No impacts from a red tide bloom that remains offshore of Florida’s Gulf Coast were detected alongshore as of Aug. 13, according to a team of scientists from the Florida Fish and Wildlife Conservation Commission, Mote Marine Laboratory and the University of South Florida.
The last clear satellite images, taken Aug. 8, showed a patchy bloom up to 60 miles wide and 90 miles long that’s at least 20 miles offshore between Dixie and northern Pinellas counties.
Recent forecasts by the USF-FWC Collaboration for Prediction of Red Tides show slow south-southeast movement of the surface bloom parallel to the coastline and slow southeast movement of deep waters.
Mote dispatched its underwater robot, “Waldo,” which returned yesterday, to monitor conditions along the eastern edge of the bloom.
Waldo monitored conditions such as water temperature, salinity and depth and used a red tide detector called an optical phytoplankton discriminator or BreveBuster developed at Mote to support short-term red tide forecasting by USF and FWC.

• _INPUT DATA_:
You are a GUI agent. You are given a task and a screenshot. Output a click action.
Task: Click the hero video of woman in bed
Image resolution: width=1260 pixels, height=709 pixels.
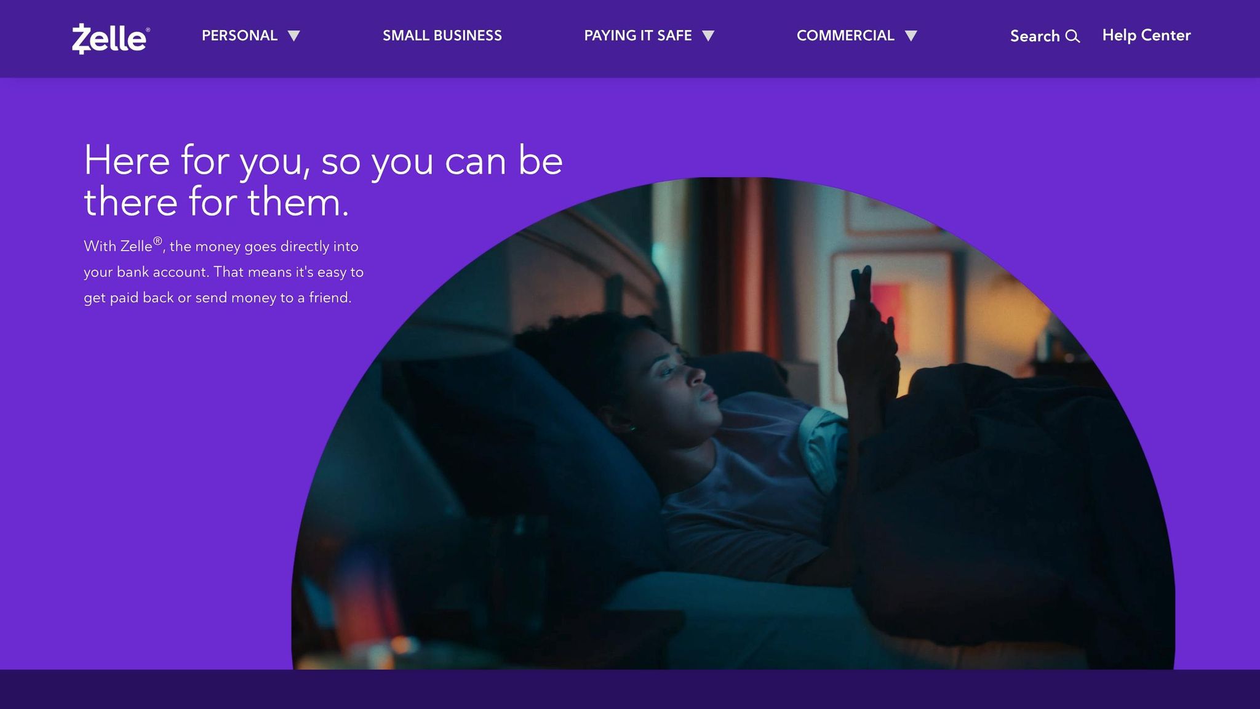tap(733, 423)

• _WORK ORDER_: Extract from the red tide report the passage that begins at the words "The last clear" and stops after the words "of deep waters.". You won't need the listing for this.

• _WORKED SOLUTION_:
The last clear satellite images, taken Aug. 8, showed a patchy bloom up to 60 miles wide and 90 miles long that’s at least 20 miles offshore between Dixie and northern Pinellas counties.
Recent forecasts by the USF-FWC Collaboration for Prediction of Red Tides show slow south-southeast movement of the surface bloom parallel to the coastline and slow southeast movement of deep waters.